[comp.sys.m88k] Emulating other computers on 88K's and Benchmarks

newton@smoggy.gg.caltech.edu (Mike Newton) (10/08/90)

The m88k has a fundamental advantage over the other RISC's that I know
regarding:
	Interpetation of code for other processors
	Compilers for certain very high level languages -- (especially: Prolog)
and this is 31 truly general purpose registers.

For interpreting code for other machines, or for interpreters in general,
it is very helpful to be able to keep all "state" in registers.  Otherwise
memory accesses and updates are serious problem.  For several projects that
I've worked on, going from 16-->32 registers would make factors of 30%-250%
(the last being an rough guess) difference in performnace.

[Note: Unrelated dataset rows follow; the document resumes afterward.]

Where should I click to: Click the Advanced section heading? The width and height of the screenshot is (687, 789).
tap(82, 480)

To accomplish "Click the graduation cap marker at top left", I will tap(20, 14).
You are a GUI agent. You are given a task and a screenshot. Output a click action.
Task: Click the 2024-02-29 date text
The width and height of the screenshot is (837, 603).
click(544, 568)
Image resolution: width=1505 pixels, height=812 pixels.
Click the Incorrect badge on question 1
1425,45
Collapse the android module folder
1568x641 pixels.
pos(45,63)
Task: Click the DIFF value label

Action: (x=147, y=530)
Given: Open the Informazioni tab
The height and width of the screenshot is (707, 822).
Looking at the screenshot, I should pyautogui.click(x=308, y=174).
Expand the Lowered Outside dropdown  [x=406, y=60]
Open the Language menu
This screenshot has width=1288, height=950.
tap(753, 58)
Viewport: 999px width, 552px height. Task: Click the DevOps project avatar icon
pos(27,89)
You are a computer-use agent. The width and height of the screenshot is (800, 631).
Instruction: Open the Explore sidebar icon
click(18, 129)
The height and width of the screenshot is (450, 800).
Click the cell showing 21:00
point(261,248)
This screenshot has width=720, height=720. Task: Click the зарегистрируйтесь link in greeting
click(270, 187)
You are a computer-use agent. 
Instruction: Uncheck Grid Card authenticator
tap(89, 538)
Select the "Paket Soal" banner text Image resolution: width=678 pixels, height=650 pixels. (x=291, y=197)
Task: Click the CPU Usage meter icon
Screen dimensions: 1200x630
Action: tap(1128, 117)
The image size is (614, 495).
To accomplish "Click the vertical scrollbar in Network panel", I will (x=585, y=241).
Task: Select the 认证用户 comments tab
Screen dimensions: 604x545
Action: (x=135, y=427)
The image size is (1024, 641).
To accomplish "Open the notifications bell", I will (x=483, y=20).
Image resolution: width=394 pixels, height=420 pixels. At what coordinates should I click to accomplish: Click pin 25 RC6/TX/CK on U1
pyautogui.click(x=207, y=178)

There is also certain advantages with the 88k over the MIPS (an great
chip, but only 16 reg.s!) in that more of the paging / address translation
lines are accessible.  This would ease the work of some translate-on-the
fly interpretation routines as well as overlay and self-modifying code
detection.

That the FP registers are the same as the GP registers might slow down some
FP code.  This is dependent on the register passing conventions, not
the number of registers.  IE: though you could divide the 31 into 15 normal
and 8 double prec. floating, (which I _beleive_ is the same as MIPS)
in reality this would have to be modified for register passing of args and
linker registers.

On a related topic talked about... : 

Be careful when you look at m88k performance statistics.  In particular,
find out:
	[1] What compiler is being used -- Tom Wood at DG has made _many_
		improvements to gcc over the last year.  Some of my code
		runs noticeably faster.
	[2] The memory model, including wait states.  The lower end DG
		machines have a fair number of wait states -- a fact that
		surprised me, considering their memory is custom.


- mike
--
newton@csvax.cs.caltech.edu   Beach Bums Anonymous, Pasadena President
Caltech 256-80		      (Hilo -- it's not just another rainy day!)
Pasadena CA 91125	      Life's a beach.  Then you graduate.

mash@mips.COM (John Mashey) (10/08/90)

In article <newton.655360878@smoggy> newton@smoggy.gg.caltech.edu (Mike Newton) writes:
>The m88k has a fundamental advantage over the other RISC's that I know
>regarding:
>	Interpetation of code for other processors
>	Compilers for certain very high level languages -- (especially: Prolog)
>and this is 31 truly general purpose registers.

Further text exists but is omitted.